An anonymous GOP source has also leaked that New York Governor George Pataki will announce today that he will not seek a 4th term, instead opting for a 2008 White House bid. Pataki, Giuliani, McCain - how many RINOs constitutes a herd, anyway?

Congressman Tom Tancredo is also hinting at running. I have to admit that I am surprised, only because I thought that the Colorado Republican would retire soon, having butted heads with so many members of his own party that he finally would tire of the pragmatic GOP. Most analysts don't believe Tancredo has a chance (especially after the poor remarks he made last week about bombing Mecca), but they - like the GOP leadership - are underestimating Tancredo. Tancredo has one of the most important conservative issues - immigration - cornered. He has made that issue his own ever since he arrived in D.C., and his plans actually look good on paper, unlike President Bush's disastrous plan that amounts to whistling through the graveyard at midnight. Immigration is a topic where Republicans are divided, and the most powerful men in America - like Grover Norquist - are generally wrong on the issue, selling out national security for a possible share of the elusive Hispanic vote. Pat Buchanan effectively used immigration as a resonant issue over a decade prior to 9/11. Could Tancredo do the same?

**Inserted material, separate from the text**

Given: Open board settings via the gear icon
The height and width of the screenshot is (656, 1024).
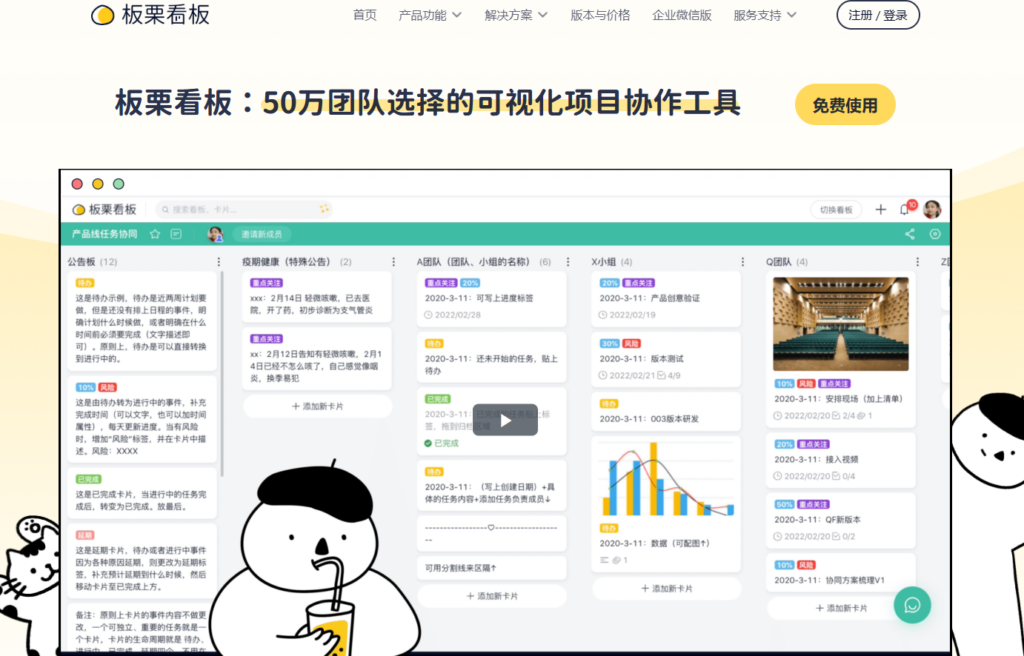Looking at the screenshot, I should coord(935,234).
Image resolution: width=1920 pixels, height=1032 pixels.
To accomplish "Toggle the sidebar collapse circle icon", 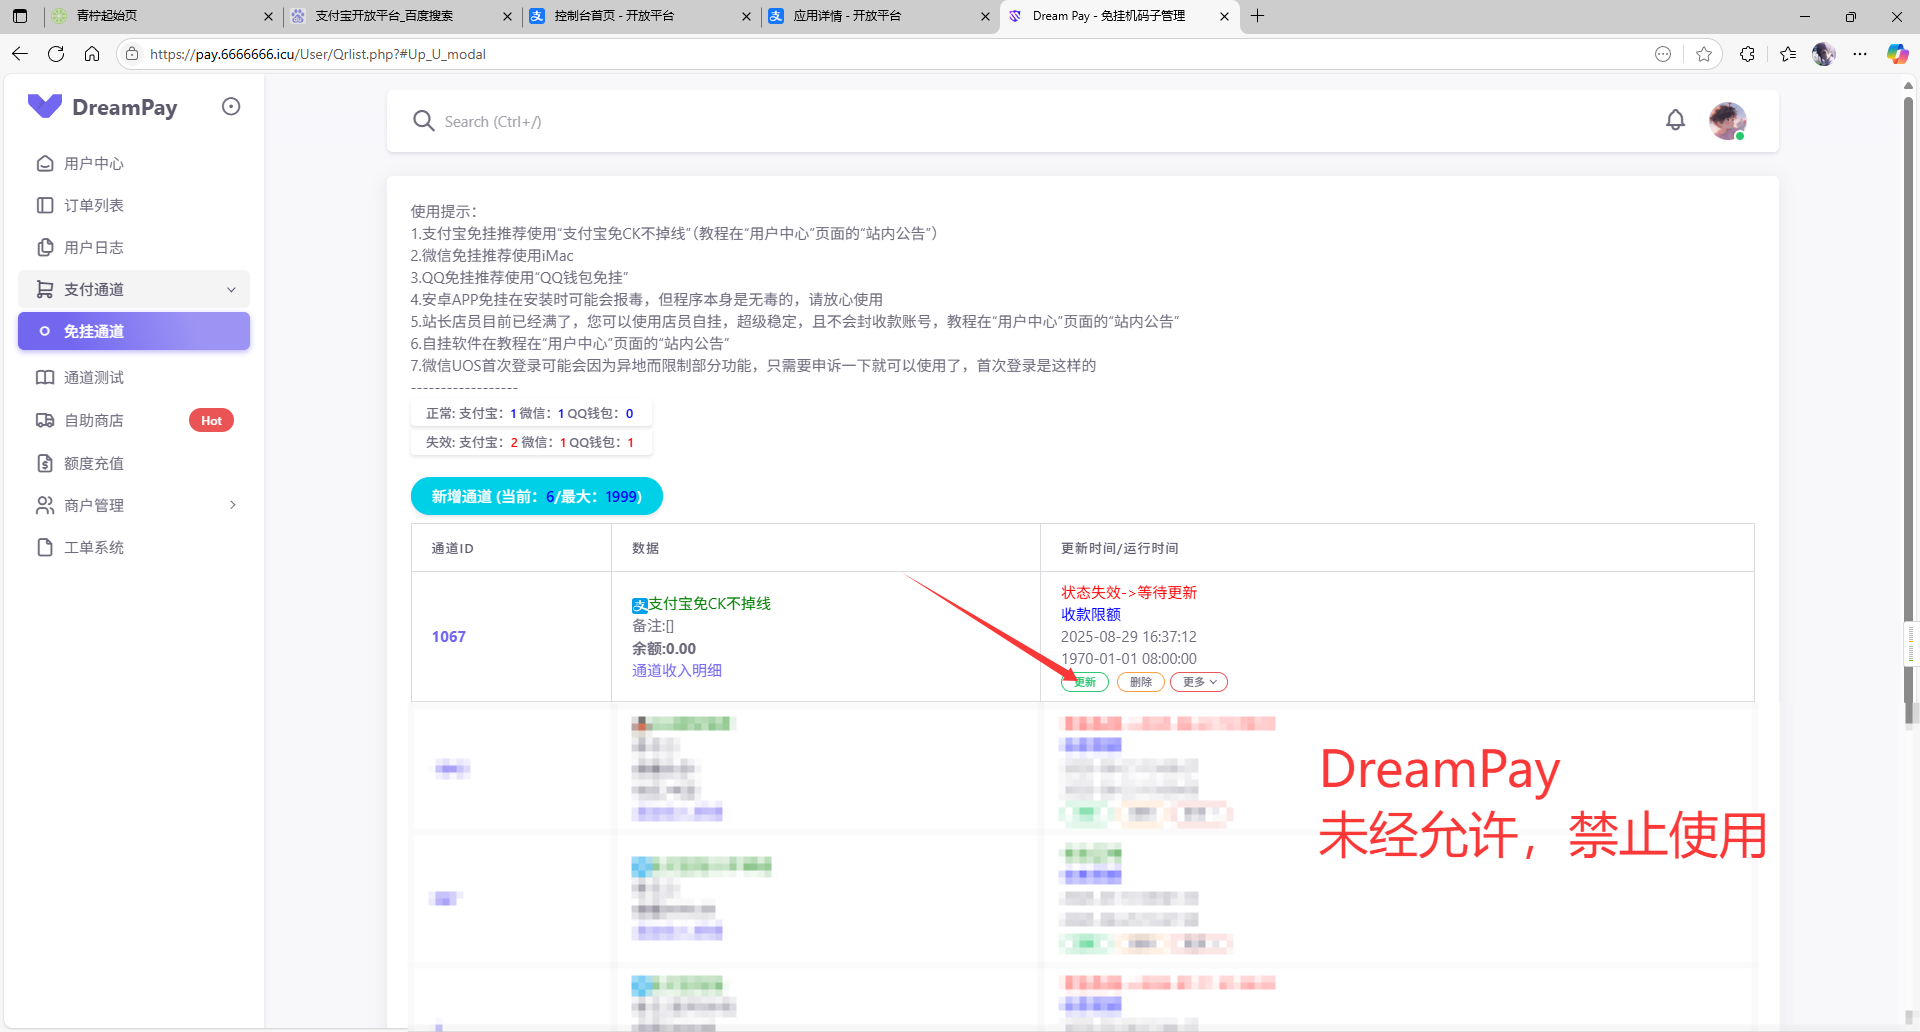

Finally, Mitt Romney is doing everything he can to redefine himself as a conservative who can win nationwide. He blatantly broke his campaign pledge backing the so-called "morning after pill" when he vetoed a measure that would have provided that pill on demand in Massachusetts. He offered an explanation in Tuesday's Boston Globe. Well, it was supposed to be an explanation, but there isn't much substance there. I wish Romney would just be who he is. His attempts to redefine himself only increase my distrust in him, which is already present based on the fact that he is an elected official in the communist state of Marxichusetts. The attempts to run to the Right or the middle during elections by these politicians sickens me. (In Tennessee, it's Bob Corker trying to run to the Right that he doesn't understand (according to State Rep. Chris Clem) and Harold Ford, Jr.'s weaving from the middle to the Left and back again, depending on the crowd.) Run as who you are, be proud of it, and let the chips fall where they may. Winning is important, but so is being able to live in your own skin.